Aim of the exercise: Each line below should be reproduced without any alteration.

Data in this exercise:

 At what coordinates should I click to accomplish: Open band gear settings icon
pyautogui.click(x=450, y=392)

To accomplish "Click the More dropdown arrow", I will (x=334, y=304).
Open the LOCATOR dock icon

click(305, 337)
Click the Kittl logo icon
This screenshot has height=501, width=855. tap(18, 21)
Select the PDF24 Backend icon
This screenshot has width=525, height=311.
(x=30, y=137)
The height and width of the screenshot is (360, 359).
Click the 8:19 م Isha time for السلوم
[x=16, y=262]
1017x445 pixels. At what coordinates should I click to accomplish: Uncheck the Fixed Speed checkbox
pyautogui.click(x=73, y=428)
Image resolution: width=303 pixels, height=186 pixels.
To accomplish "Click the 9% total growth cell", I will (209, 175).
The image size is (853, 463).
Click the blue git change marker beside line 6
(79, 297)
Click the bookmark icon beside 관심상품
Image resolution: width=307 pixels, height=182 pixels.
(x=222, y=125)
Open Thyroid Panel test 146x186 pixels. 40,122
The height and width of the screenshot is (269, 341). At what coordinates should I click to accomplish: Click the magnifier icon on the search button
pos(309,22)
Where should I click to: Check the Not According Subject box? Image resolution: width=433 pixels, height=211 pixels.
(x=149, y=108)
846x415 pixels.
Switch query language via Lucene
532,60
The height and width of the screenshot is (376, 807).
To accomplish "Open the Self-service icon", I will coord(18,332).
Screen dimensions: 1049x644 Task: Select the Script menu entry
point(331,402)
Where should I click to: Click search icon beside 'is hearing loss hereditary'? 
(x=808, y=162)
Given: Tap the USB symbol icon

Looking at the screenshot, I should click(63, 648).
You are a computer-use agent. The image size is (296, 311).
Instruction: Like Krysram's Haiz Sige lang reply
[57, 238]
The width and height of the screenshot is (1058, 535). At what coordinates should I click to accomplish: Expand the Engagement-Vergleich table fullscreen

Response:
 At what coordinates should I click to accomplish: Open band gear settings icon
pyautogui.click(x=450, y=392)

To accomplish "Click the More dropdown arrow", I will (x=334, y=304).
Open the LOCATOR dock icon

click(305, 337)
Click the Kittl logo icon
This screenshot has height=501, width=855. tap(18, 21)
Select the PDF24 Backend icon
This screenshot has width=525, height=311.
(x=30, y=137)
The height and width of the screenshot is (360, 359).
Click the 8:19 م Isha time for السلوم
[x=16, y=262]
1017x445 pixels. At what coordinates should I click to accomplish: Uncheck the Fixed Speed checkbox
pyautogui.click(x=73, y=428)
Image resolution: width=303 pixels, height=186 pixels.
To accomplish "Click the 9% total growth cell", I will (209, 175).
The image size is (853, 463).
Click the blue git change marker beside line 6
(79, 297)
Click the bookmark icon beside 관심상품
Image resolution: width=307 pixels, height=182 pixels.
(x=222, y=125)
Open Thyroid Panel test 146x186 pixels. 40,122
The height and width of the screenshot is (269, 341). At what coordinates should I click to accomplish: Click the magnifier icon on the search button
pos(309,22)
Where should I click to: Check the Not According Subject box? Image resolution: width=433 pixels, height=211 pixels.
(x=149, y=108)
846x415 pixels.
Switch query language via Lucene
532,60
The height and width of the screenshot is (376, 807).
To accomplish "Open the Self-service icon", I will coord(18,332).
Screen dimensions: 1049x644 Task: Select the Script menu entry
point(331,402)
Where should I click to: Click search icon beside 'is hearing loss hereditary'? 
(x=808, y=162)
Given: Tap the USB symbol icon

Looking at the screenshot, I should click(63, 648).
You are a computer-use agent. The image size is (296, 311).
Instruction: Like Krysram's Haiz Sige lang reply
[57, 238]
The width and height of the screenshot is (1058, 535). At what coordinates should I click to accomplish: Expand the Engagement-Vergleich table fullscreen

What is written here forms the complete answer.